RoboCop

12 juin 2014 3 Par Antoine

RoboCop
2014
José Padilha

Grand classique de la science-fiction – comme à peu près tous les films de Verhoeven -, Robocop était resté comme un projet au formidable potentiel, mais au résultat mitigé à cause des limitations technologiques de l’époque. L’idée d’un remake avait alors de quoi enthousiasmer, en apportant bien sûr des modifications d’envergure sur l’histoire, cette dernière n’ayant pas été très clairvoyante sur l’avenir. Mais alors le voyant Total Recall s’allume, nous rappelant la douloureuse tentative de remake. Plus de légitimité ici donc, mais prudence est mère de sûreté.

L’action du film se déroule dans un futur assez proche (une centaine d’années), alors qu’un conflit fait rage entre les pro-robot et les défenseurs du travail humain. Dirigeant de la plus importante entreprise d’armement robotique, Raymond Sellars (Michael Keaton) tente par tous les moyens d’imposer ses machines sur le territoire américain, malheureusement hostile au projet. Pourtant, grâce à son armée, il impose au monde une image de paix indiscutable avec ses recrues mécaniques, aidé en plus par un journaliste (Samuel L. Jackson) spécialisé dans le détournement d’opinion publique. Mais seulement voilà, le public américain n’est pas prêt à voir ce genre de machines prendre la place de leurs policiers dont le jugement émotionnel serait irremplaçable. Alors qu’une loi s’apprête à être votée, Sellars décida de donner une raison au public d’aimer une machine : en mettant un homme dedans grâce aux prouesses du docteur Norton (Gary Oldman). Et quel meilleur candidat que Alex Murphy (Joel Kinnaman, marié ici à Abbie Cornish), policier dans un état critique ? Seulement contrôler un homme n’est pas aussi facile que pour machine…

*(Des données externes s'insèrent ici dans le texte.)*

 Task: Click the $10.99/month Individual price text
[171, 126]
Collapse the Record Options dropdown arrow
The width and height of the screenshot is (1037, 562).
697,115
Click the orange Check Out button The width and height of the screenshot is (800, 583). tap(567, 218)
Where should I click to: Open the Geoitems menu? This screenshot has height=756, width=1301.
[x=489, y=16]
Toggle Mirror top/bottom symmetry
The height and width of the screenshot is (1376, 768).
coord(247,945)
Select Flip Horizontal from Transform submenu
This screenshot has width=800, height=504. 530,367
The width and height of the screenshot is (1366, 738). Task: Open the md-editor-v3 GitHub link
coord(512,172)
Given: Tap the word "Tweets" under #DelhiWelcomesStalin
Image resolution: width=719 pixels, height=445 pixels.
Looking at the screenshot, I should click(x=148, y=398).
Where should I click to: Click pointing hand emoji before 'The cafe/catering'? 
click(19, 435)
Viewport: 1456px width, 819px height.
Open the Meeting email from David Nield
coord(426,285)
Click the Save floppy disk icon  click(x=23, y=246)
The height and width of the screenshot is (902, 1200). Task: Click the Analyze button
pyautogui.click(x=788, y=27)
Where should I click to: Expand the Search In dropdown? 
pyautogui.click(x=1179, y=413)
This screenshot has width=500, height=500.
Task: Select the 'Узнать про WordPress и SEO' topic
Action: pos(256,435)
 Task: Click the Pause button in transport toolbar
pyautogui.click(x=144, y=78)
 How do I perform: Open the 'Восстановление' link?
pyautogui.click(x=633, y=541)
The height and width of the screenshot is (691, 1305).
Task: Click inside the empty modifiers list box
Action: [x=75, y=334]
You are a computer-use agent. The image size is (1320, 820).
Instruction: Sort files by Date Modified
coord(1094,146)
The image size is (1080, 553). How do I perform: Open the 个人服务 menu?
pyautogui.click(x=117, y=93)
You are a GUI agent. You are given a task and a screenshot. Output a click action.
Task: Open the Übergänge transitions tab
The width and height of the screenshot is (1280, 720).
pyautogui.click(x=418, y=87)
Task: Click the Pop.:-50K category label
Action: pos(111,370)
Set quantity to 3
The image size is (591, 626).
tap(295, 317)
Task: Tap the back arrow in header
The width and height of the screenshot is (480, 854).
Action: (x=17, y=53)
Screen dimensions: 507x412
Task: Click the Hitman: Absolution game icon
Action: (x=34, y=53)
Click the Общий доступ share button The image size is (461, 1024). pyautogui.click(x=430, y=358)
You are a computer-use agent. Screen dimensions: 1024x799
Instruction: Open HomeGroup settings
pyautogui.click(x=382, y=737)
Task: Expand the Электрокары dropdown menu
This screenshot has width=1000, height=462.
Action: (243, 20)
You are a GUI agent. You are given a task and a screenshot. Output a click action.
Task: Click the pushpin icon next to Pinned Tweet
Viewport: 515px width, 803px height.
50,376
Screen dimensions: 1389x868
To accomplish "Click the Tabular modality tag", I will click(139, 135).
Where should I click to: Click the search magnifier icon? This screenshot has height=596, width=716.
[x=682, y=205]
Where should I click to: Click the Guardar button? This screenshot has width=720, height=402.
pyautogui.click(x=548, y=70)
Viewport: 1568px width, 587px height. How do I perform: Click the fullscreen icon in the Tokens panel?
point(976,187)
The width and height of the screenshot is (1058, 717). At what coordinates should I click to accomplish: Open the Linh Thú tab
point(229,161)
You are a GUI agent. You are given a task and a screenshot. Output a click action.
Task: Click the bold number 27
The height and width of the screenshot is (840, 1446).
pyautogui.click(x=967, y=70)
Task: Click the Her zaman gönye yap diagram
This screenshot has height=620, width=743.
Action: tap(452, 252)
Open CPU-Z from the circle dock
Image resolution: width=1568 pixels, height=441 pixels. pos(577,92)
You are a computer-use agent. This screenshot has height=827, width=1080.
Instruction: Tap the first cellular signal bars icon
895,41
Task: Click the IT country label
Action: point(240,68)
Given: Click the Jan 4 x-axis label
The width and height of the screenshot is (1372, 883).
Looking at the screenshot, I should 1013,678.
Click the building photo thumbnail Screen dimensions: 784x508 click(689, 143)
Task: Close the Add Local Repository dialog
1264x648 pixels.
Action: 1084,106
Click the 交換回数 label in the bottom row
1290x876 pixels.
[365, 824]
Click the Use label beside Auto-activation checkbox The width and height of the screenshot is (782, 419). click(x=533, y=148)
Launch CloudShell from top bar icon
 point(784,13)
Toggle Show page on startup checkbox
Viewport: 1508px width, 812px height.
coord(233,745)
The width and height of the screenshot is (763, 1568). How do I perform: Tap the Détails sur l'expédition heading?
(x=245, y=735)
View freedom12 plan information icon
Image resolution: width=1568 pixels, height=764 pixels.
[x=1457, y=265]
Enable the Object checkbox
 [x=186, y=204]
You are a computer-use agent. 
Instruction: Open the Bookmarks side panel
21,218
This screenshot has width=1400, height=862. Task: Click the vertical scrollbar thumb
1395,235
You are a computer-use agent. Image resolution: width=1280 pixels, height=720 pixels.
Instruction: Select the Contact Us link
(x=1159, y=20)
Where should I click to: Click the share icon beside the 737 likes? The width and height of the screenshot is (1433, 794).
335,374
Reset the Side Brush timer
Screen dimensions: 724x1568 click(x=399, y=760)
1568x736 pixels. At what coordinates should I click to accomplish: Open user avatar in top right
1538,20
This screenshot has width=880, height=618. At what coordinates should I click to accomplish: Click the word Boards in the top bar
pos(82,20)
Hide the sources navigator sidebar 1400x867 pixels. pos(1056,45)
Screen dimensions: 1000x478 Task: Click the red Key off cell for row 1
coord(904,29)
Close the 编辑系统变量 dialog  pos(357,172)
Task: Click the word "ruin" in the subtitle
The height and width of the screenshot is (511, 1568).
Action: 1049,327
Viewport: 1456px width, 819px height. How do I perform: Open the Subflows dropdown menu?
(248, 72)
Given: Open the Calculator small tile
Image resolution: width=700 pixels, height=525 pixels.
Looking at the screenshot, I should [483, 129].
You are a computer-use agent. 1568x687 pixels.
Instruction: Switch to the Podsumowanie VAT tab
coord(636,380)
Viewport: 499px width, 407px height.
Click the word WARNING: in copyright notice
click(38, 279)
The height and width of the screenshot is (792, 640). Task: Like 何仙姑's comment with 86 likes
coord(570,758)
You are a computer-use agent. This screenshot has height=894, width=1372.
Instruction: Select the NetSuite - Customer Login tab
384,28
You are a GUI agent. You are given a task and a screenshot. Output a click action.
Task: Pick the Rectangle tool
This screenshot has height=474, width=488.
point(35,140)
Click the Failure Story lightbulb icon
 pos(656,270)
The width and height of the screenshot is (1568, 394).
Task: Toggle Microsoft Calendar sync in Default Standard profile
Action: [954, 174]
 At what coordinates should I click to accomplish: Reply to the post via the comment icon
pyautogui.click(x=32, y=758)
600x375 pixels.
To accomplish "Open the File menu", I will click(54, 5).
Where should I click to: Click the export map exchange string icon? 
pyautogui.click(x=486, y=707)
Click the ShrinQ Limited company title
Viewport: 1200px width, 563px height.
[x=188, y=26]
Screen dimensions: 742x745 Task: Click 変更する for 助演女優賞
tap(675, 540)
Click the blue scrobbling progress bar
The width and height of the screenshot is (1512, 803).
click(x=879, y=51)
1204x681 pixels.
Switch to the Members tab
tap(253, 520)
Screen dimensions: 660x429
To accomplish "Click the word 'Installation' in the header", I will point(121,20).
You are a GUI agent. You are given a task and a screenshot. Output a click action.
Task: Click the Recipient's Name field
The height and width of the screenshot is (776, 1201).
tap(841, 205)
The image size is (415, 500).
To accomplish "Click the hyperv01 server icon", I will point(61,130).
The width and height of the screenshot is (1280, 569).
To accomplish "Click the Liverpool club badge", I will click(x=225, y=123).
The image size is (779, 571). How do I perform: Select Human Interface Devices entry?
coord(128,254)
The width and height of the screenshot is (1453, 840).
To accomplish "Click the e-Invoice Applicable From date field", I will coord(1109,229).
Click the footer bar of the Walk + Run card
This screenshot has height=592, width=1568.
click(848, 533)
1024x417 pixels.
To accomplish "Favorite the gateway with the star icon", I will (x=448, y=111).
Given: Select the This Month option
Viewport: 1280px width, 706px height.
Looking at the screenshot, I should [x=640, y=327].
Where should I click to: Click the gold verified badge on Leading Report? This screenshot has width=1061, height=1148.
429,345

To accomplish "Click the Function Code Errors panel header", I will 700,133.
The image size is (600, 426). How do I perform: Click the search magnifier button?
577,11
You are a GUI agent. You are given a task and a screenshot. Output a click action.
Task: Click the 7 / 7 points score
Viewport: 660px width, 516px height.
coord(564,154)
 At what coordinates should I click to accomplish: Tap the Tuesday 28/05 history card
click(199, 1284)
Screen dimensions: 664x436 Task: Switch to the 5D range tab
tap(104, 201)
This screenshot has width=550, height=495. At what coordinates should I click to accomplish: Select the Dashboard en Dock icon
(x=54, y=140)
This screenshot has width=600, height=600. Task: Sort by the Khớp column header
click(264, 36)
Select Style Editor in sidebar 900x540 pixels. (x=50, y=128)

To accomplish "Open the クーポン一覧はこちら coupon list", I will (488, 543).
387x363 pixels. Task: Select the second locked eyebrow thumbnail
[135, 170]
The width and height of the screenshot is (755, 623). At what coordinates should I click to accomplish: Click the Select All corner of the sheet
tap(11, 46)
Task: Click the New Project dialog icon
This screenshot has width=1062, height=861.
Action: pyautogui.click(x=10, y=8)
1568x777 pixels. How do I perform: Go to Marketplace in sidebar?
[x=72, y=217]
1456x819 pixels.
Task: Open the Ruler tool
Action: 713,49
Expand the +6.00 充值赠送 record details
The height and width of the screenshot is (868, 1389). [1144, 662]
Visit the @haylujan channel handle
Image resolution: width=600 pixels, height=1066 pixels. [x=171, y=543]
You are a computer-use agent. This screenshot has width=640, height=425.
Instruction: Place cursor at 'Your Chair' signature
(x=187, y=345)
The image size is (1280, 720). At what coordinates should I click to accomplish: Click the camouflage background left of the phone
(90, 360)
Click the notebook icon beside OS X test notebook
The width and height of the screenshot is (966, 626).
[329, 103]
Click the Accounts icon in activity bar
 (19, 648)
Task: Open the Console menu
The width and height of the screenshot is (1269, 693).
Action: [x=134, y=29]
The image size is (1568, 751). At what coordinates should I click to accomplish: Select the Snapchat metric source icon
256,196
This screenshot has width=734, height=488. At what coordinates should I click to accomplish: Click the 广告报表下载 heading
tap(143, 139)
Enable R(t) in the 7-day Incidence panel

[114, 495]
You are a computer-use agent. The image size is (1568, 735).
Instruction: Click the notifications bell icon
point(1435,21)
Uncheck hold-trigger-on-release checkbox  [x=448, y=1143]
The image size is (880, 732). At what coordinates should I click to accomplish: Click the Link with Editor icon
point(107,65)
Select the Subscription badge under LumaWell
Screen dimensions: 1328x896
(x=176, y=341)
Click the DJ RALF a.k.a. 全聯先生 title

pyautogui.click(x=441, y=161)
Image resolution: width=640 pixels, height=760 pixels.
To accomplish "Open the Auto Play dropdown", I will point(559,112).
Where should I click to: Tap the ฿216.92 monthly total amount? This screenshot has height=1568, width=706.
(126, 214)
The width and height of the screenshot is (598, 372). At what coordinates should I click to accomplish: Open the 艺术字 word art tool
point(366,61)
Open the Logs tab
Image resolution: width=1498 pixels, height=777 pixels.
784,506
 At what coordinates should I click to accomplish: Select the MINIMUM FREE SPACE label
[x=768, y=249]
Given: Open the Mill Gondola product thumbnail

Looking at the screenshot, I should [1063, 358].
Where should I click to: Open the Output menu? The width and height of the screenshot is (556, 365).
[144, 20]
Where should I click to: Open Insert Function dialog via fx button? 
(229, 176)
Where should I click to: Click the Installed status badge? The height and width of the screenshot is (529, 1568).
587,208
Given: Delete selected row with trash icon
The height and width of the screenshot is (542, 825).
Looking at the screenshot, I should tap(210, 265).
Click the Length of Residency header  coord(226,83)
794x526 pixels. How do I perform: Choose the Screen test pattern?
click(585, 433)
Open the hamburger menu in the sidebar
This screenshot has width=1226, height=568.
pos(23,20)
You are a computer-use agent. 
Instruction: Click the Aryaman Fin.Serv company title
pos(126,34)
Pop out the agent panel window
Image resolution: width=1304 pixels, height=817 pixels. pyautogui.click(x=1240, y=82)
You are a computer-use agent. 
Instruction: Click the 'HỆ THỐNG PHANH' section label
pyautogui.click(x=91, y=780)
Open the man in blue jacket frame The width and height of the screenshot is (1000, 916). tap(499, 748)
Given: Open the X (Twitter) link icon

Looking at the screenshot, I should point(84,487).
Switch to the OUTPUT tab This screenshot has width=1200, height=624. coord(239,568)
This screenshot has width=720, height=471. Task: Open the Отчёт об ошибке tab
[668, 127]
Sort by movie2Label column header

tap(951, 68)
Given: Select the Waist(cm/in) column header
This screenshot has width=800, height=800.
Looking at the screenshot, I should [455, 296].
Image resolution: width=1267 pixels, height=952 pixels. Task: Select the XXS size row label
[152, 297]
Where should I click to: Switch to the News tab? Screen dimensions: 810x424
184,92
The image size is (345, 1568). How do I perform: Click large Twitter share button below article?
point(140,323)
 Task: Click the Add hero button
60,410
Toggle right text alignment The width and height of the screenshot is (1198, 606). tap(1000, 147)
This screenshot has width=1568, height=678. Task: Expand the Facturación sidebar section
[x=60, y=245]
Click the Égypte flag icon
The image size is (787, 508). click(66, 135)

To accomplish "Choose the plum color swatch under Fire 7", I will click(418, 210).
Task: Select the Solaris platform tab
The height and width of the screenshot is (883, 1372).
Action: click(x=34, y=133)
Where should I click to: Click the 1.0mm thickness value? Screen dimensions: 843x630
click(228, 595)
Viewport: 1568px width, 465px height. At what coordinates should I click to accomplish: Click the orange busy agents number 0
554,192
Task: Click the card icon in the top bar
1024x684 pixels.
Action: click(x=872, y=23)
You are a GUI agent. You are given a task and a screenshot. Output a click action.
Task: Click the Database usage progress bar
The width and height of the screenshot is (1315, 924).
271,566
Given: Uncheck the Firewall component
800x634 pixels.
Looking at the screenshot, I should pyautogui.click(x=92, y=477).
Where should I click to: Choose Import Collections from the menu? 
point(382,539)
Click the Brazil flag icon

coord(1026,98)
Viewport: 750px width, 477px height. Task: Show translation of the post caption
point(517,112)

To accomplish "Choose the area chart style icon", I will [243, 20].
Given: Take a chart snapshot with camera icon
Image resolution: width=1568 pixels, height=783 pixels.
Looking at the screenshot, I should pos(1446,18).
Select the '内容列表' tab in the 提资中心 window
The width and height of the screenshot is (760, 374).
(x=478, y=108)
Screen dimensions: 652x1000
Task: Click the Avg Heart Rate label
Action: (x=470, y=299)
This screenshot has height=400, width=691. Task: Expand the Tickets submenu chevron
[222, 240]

Il suffit de voir le journaliste télévisuel manipuler les téléspectateurs pour crier au génie : plus qu’une simple guerre contre la criminalité, le film se dote ici d’un vrai contexte et d’un fond largement plus intéressant et profond. Une pertinente critique du système américain, dominateur et répressif, prêt à écraser toute personne ne partageant pas son point de vue, telle une dictature. Le film pointe du doigt bon nombre de travers de leur économie, que ce soit l’hyper-consommation ou la course à l’armement pour un pays se voulant pourtant pacifiste. Au delà de ça, le film repose les éternelles questions d’intelligences artificielles, de la position de l’homme et du pouvoir de l’esprit. On peut donc dire que le film réussi parfaitement la contextualisation de l’histoire, qui reprend donc en gros la trame originale en ajoutant des intérêts politiques et économiques. Et au final, l’histoire est plus probante, il est vrai aidé par un visuel plus réaliste grâce aux progrès technologiques. Un réalisme qui touche aussi la direction artistique, du coup un peu trop classique, même si on notera l’idée intéressante du changement d’armure en fonction de l’impact souhaité (quand l’humain ou la machine doit dominer). Niveau action on est plutôt bien servi, bien que la violence soit moins sanglante que dans l’originale, ce qui n’est pas forcément un mal. On s’étonnera une fois de plus du choix d’un outsider pour le rôle titre, mais le casting est solide dans son ensemble. Peu de surprises pour les fans de l’original qui retrouveront un film dans sa droite lignée bourré de clin d’œil (citons au passage le beau remixe du célèbre thème principal), mais plus qu’un hommage réussi, le contexte inédit du film rend l’expérience plus intéressante et percutante.